> _The input_:
########

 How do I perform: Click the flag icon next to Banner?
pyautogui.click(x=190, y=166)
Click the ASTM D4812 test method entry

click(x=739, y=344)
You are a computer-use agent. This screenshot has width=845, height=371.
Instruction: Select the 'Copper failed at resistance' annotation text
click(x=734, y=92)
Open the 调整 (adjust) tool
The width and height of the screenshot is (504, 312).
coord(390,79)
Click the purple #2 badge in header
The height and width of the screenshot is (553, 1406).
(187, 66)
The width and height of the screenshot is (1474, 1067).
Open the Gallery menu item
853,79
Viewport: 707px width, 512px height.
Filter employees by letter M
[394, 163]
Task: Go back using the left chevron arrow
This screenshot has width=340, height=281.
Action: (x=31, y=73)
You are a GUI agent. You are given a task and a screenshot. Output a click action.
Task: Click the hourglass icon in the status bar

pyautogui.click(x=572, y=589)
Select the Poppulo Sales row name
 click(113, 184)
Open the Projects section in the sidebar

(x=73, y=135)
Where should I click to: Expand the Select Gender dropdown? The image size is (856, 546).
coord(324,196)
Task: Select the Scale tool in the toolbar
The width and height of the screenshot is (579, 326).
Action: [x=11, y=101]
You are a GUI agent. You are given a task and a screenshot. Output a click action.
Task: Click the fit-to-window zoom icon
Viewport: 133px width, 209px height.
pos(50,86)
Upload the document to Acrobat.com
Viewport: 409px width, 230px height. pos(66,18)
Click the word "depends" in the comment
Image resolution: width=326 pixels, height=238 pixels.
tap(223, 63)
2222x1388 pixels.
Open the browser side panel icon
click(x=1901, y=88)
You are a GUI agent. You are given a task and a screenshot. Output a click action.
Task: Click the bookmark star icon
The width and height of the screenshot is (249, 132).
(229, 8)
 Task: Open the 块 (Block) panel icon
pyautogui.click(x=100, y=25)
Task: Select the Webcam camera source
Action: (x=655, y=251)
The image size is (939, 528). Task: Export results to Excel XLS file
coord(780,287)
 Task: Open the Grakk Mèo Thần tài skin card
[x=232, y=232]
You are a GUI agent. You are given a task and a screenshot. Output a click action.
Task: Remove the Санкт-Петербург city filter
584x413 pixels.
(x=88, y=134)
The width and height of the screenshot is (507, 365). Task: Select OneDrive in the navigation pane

########

> _Written exercise_:
Add 8 to every coordinate in the answers within the rows from the line with "Viewport: 707px width, 512px height." up to and including the line with "Action: (x=31, y=73)", and write out all of those rows, leaving the other rows unchanged.

> _Completed exercise_:
Viewport: 707px width, 512px height.
Filter employees by letter M
[402, 171]
Task: Go back using the left chevron arrow
This screenshot has width=340, height=281.
Action: (x=39, y=81)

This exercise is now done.